Essere madri è un percorso impervio; e lo è diventato ancora di più negli anni della crisi, che ha aggravato una situazione già strutturalmente e storicamente compromessa. E' quanto dimostrano i numeri del Rapporto 2012 di Save The Children Italia, dal titolo “Madri della crisi" (presentato e discusso a Roma, in un dibattito promosso da Save The Children con inGenere.it e Pari e dispare).
Nella prima fase della crisi, le donne sono state relativamente meno colpite degli uomini: l’aumento della disoccupazione ha interessato in misura maggiore gli occupati maschi. Nonostante a partire dal 2010 la crisi si sia inasprita, le ripercussioni reali sull’occupazione femminile sono state prese in considerazione solo in un secondo momento. Il fatto di porsi in maniera acritica e neutrale rispetto al genere porta a non percepire la crisi nella sua gravità. Continuando ad analizzare la crisi con un approccio “gender blind”, non si legge bene quel che sta accadendo sul mercato del lavoro: per esempio, non si vede che una parte della disoccupazione femminile tende a scomparire per una tendenza maggiore delle donne a uscire dal mercato del lavoro o ad accettare lavori part-time; inoltre, si continuano ad ignorare i maggiori costi, in termini di aumento di lavoro non pagato, connessi al taglio dei servizi.

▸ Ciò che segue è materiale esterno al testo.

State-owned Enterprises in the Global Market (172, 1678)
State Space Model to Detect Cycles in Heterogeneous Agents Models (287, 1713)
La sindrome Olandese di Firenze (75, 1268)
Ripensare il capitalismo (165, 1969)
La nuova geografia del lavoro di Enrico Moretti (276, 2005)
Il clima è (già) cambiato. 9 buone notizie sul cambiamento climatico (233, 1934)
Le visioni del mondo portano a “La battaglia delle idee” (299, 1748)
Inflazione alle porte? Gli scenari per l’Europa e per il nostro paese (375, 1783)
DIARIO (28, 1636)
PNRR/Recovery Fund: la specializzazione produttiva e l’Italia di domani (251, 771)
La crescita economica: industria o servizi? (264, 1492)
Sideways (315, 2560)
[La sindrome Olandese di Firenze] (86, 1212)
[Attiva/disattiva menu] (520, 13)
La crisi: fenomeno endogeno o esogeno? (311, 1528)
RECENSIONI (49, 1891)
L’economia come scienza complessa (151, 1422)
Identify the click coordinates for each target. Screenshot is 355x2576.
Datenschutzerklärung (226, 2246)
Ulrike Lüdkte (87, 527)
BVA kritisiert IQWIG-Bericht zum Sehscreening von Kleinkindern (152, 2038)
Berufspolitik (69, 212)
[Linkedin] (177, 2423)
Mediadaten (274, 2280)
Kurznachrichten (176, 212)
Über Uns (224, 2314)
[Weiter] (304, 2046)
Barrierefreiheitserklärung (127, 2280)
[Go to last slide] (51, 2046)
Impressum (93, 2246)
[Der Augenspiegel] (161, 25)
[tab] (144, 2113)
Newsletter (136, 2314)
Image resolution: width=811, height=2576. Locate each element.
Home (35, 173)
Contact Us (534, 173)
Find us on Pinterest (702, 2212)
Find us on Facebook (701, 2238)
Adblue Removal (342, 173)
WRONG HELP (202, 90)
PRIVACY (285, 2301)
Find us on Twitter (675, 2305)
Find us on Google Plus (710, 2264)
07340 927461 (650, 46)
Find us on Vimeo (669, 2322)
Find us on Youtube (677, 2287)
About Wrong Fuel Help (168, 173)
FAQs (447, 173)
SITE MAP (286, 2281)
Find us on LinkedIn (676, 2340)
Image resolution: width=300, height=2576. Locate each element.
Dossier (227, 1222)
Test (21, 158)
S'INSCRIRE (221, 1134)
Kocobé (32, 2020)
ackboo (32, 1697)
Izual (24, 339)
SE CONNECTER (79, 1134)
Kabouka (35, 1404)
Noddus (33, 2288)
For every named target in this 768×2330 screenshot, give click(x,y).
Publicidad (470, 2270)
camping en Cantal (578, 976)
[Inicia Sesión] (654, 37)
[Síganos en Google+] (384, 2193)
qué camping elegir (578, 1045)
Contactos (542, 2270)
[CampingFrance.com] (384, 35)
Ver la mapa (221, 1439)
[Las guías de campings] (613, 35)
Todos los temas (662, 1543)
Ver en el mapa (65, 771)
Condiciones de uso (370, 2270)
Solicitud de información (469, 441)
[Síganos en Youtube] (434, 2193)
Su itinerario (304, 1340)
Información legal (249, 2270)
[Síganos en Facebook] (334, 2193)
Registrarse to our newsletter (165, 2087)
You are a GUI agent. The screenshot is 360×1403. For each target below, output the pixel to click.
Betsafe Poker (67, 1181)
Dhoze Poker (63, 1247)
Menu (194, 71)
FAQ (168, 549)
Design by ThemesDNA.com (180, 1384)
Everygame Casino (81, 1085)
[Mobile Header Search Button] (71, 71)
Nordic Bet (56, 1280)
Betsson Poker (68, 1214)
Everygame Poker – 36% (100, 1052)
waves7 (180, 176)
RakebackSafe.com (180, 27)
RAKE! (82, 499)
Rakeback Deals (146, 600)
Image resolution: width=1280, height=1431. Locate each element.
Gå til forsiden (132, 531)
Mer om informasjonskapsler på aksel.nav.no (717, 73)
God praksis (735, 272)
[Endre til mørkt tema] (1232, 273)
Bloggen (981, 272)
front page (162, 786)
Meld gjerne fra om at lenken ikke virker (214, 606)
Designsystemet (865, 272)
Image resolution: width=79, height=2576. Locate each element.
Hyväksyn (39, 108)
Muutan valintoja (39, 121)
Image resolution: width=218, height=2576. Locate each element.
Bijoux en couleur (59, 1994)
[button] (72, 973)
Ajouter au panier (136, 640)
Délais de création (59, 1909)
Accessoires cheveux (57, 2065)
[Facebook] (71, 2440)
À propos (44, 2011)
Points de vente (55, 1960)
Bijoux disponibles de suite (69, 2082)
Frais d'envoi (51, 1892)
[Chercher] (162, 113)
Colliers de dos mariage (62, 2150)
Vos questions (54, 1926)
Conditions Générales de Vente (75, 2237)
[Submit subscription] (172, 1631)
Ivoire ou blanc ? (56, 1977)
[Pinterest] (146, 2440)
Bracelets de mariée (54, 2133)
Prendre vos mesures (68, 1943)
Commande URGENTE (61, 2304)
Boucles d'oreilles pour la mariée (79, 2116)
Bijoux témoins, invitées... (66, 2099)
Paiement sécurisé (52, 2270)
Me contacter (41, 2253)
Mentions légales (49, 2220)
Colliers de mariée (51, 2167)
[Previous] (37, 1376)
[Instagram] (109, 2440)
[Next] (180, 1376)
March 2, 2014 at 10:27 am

E’ con l’innescarsi della crisi fiscale e delle politiche di austerity che le donne cominciano ad essere colpite più duramente, soprattutto se madri. Poiché le prime spese ad essere tagliate sono state quelle per i servizi, l’impatto di questi interventi ha avuto effetto soprattutto sulle donne, sia direttamente, colpendo l’occupazione femminile, più fortemente concentrata nei settori dei servizi pubblici, sia indirettamente, tagliando quella parte di spesa pubblica come gli asili, l’istruzione, l’assistenza agli anziani o i trasporti.
D’altra parte, è ben nota la specificità del sistema italiano di welfare rispetto a quello degli altri principali paesi europei. Nel 2009 la spesa per la protezione sociale destinata alle famiglie e ai minori dell’Italia, calcolata come percentuale sul Pil era del 1,4 rispetto a una valore medio europeo del 2,3% (Figura 1).